(Dataset records)
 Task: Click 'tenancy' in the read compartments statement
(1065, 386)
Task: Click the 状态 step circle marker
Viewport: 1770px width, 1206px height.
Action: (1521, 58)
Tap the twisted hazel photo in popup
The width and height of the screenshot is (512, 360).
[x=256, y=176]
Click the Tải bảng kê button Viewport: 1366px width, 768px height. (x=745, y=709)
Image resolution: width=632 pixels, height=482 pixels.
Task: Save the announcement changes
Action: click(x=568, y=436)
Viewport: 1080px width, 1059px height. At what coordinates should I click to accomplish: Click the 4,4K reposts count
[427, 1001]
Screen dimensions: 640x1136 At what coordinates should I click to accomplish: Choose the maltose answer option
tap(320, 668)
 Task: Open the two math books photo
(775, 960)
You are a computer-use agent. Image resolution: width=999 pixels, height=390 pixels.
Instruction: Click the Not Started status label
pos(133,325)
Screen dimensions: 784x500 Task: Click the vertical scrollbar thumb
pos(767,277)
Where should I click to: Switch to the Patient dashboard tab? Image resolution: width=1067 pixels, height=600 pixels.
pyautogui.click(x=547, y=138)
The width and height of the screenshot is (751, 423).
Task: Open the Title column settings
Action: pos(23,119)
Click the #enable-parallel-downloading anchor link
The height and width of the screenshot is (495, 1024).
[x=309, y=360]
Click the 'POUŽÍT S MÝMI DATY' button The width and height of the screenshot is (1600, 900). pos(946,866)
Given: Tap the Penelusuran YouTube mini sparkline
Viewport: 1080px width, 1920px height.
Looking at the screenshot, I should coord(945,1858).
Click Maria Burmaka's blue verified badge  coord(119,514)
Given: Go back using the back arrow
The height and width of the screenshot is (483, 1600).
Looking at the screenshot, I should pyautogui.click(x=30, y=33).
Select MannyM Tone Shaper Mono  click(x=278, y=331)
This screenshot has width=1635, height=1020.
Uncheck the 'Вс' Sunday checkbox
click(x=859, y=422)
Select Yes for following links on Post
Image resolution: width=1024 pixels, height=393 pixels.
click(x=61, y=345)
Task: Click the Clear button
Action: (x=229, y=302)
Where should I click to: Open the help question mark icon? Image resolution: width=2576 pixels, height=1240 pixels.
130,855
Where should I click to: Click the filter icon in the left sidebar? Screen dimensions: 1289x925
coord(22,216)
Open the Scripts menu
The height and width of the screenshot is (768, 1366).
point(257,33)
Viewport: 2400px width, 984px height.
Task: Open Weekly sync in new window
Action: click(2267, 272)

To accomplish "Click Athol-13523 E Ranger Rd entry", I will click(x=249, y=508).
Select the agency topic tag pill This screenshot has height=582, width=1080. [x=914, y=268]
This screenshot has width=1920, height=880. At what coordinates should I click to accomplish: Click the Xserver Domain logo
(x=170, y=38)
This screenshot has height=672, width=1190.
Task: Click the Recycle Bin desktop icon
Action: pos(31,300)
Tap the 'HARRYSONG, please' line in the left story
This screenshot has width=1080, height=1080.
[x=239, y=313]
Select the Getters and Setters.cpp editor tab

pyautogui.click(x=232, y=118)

_Activity_
Which lines above include the word "Given"? Show each one.

_Answer to this exercise_
Given: Tap the Penelusuran YouTube mini sparkline
Given: Go back using the back arrow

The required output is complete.